Since the translation of mRNA into protein by a ribosome takes place within the cytosol, proteins destined for secretion or a specific organelle must be translocated.[10] This process can occur during translation, known as co-translational translocation, or after translation is complete, known as post-translational translocation.[11]
Most secretory and membrane-bound proteins are co-translationally translocated. Proteins that reside in the endoplasmic reticulum (ER), golgi or endosomes also use the co-translational translocation pathway. This process begins while the protein is being synthesized on the ribosome, when a signal recognition particle (SRP) recognizes an N-terminal signal peptide of the nascent protein.[12] Binding of the SRP temporarily pauses synthesis while the ribosome-protein complex is transferred to an SRP receptor on the ER in eukaryotes, and the plasma membrane in prokaryotes.[13] There, the nascent protein is inserted into the translocon, a membrane-bound protein conducting channel composed of the Sec61 translocation complex in eukaryotes, and the homologous SecYEG complex in prokaryotes.[14] In secretory proteins and type I transmembrane proteins, the signal sequence is immediately cleaved from the nascent polypeptide once it has been translocated into the membrane of the ER (eukaryotes) or plasma membrane (prokaryotes) by signal peptidase. The signal sequence of type II membrane proteins and some polytopic membrane proteins are not cleaved off and therefore are referred to as signal anchor sequences. Within the ER, the protein is first covered by a chaperone protein to protect it from the high concentration of other proteins in the ER, giving it time to fold correctly. Once folded, the protein is modified as needed (for example, by glycosylation), then transported to the Golgi for further processing and goes to its target organelles or is retained in the ER by various ER retention mechanisms.
The amino acid chain of transmembrane proteins, which often are transmembrane receptors, passes through a membrane one or several times. These proteins are inserted into the membrane by translocation, until the process is interrupted by a stop-transfer sequence, also called a membrane anchor or signal-anchor sequence.[15] These complex membrane proteins are currently characterized using the same model of targeting that has been developed for secretory proteins. However, many complex multi-transmembrane proteins contain structural aspects that do not fit this model. Seven transmembrane G-protein coupled receptors (which represent about 5% of the genes in humans) mostly do not have an amino-terminal signal sequence. In contrast to secretory proteins, the first transmembrane domain acts as the first signal sequence, which targets them to the ER membrane. This also results in the translocation of the amino terminus of the protein into the ER membrane lumen. This translocation, which has been demonstrated with opsin with in vitro experiments,[16] [17] breaks the usual pattern of "co-translational" translocation which has always held for mammalian proteins targeted to the ER. A great deal of the mechanics of transmembrane topology and folding remains to be elucidated.

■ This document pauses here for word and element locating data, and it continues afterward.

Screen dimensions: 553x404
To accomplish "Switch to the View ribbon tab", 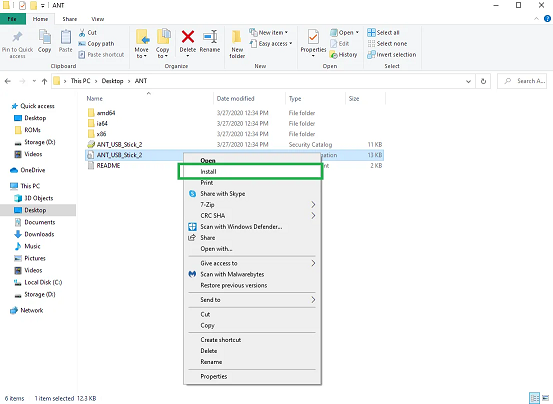I will click(97, 19).
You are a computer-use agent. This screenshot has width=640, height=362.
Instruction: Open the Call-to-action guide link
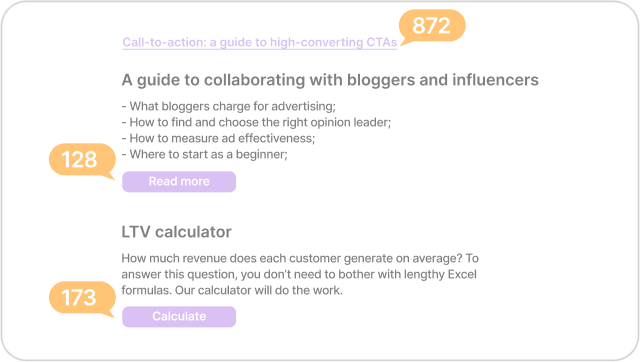coord(260,42)
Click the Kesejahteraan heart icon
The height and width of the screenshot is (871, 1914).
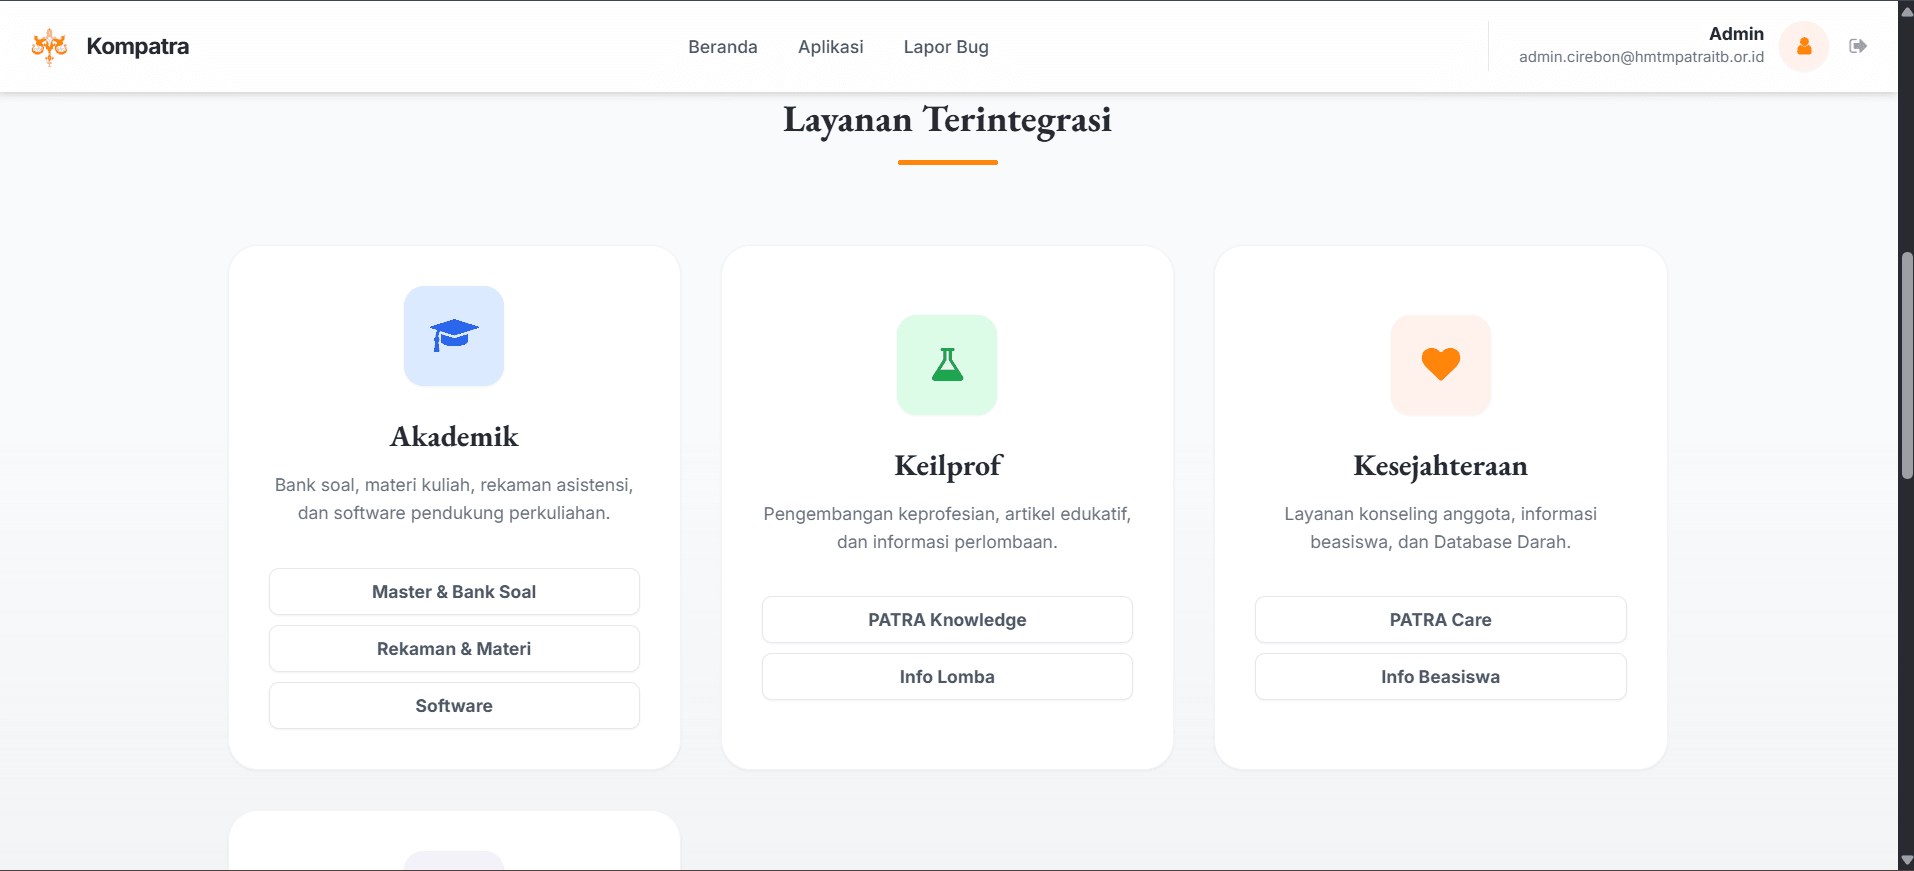1440,365
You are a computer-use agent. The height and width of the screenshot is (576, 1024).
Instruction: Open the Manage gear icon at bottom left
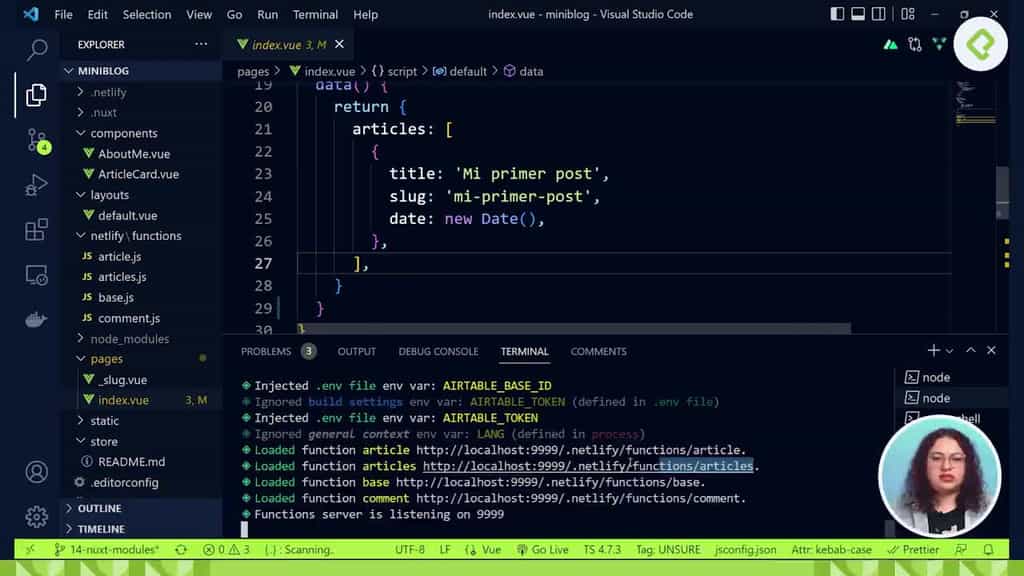[34, 517]
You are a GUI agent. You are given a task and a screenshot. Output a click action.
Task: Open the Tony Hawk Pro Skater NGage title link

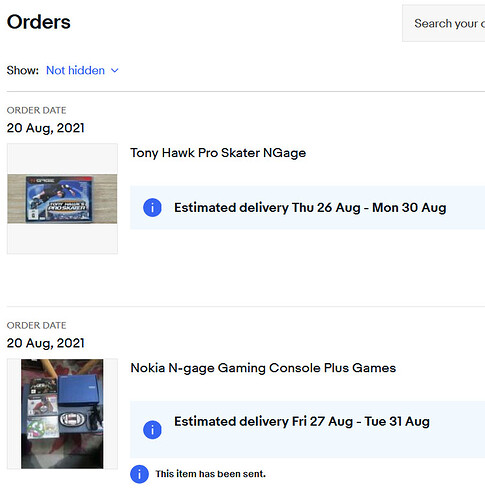tap(218, 153)
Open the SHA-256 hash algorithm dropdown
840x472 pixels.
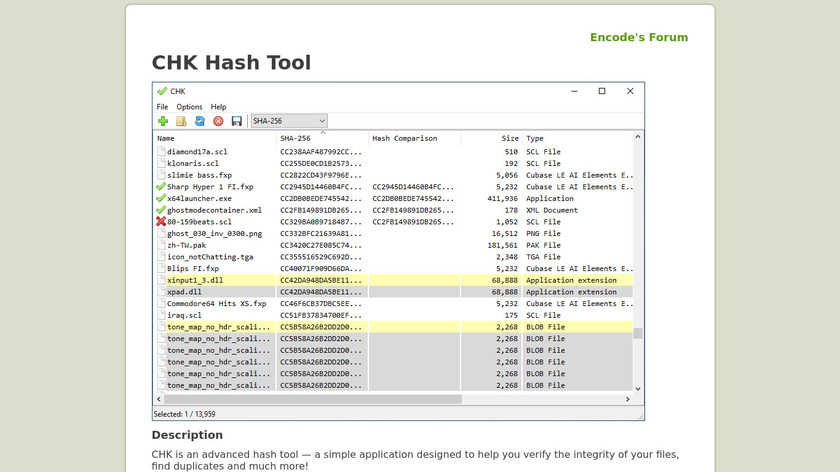coord(289,121)
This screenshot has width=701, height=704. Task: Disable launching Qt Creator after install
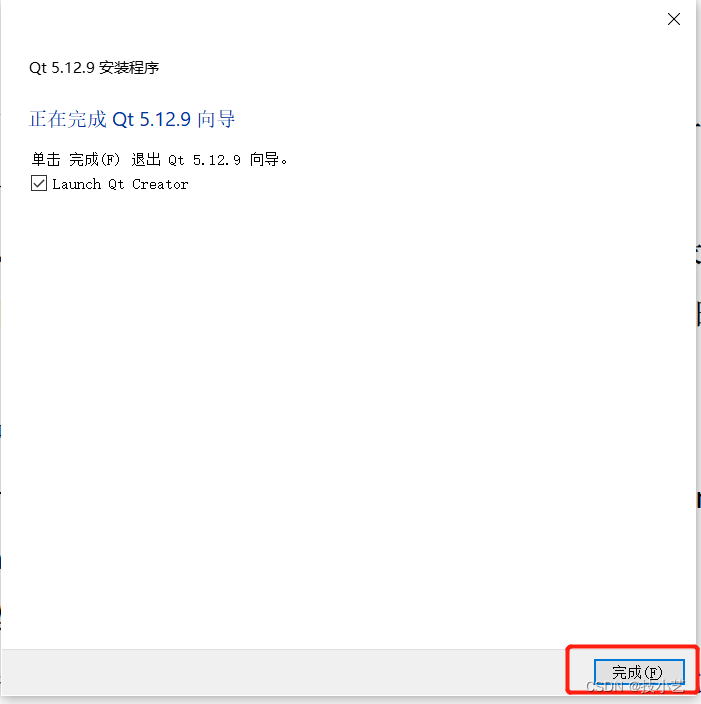[39, 183]
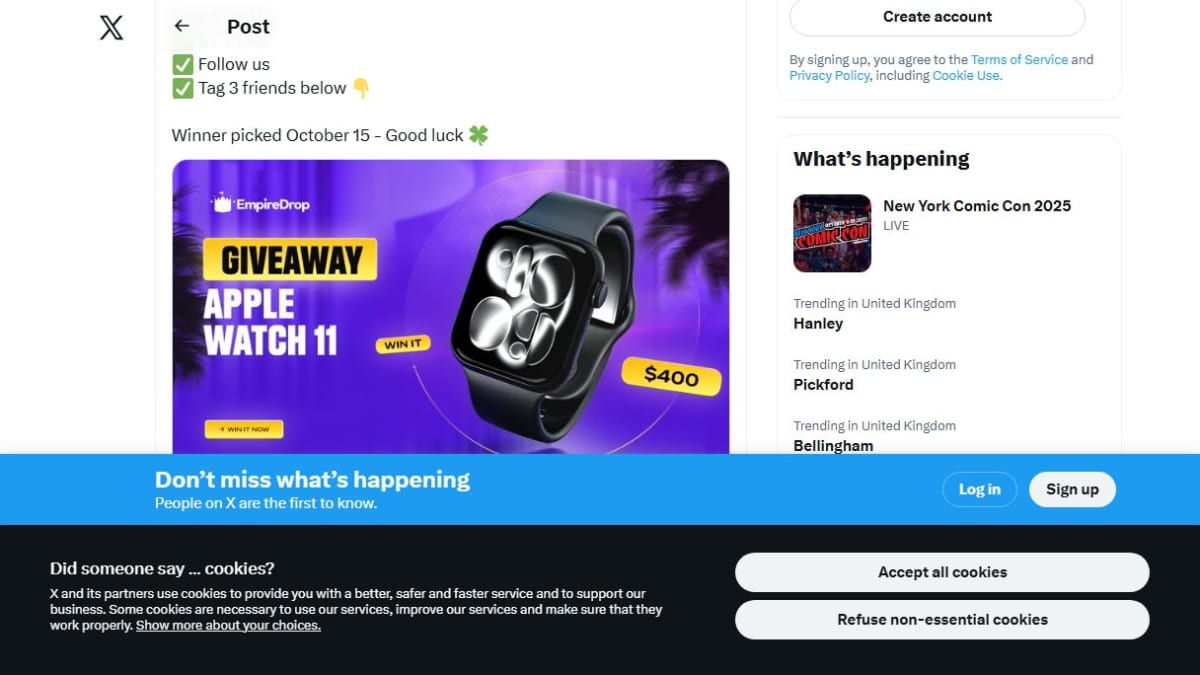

Even though most secretory proteins are co-translationally translocated, some are translated in the cytosol and later transported to the ER/plasma membrane by a post-translational system. In prokaryotes this process requires certain cofactors such as SecA and SecB and is facilitated by Sec62 and Sec63, two membrane-bound proteins.[18] The Sec63 complex, which is embedded in the ER membrane, causes hydrolysis of ATP, allowing chaperone proteins to bind to an exposed peptide chain and slide the polypeptide into the ER lumen. Once in the lumen the polypeptide chain can be folded properly. This process only occurs in unfolded proteins located in the cytosol.[19]
In addition, proteins targeted to other cellular destinations, such as mitochondria, chloroplasts, or peroxisomes, use specialized post-translational pathways. Proteins targeted for the nucleus are also translocated post-translationally through the addition of a nuclear localization signal (NLS) that promotes passage through the nuclear envelope via nuclear pores.[20]
While some proteins in the mitochondria originate from mitochondrial DNA within the organelle, most mitochondrial proteins are synthesized as cytosolic precursors containing uptake peptide signals.[21] [22] [23] [24] Unfolded proteins bound by cytosolic chaperone hsp70 that are targeted to the mitochondria may be localized to four different areas depending on their sequences.[25] They may be targeted to the mitochondrial matrix, the outer membrane, the intermembrane space, or the inner membrane. Defects in any one or more of these processes has been linked to health and disease.[26]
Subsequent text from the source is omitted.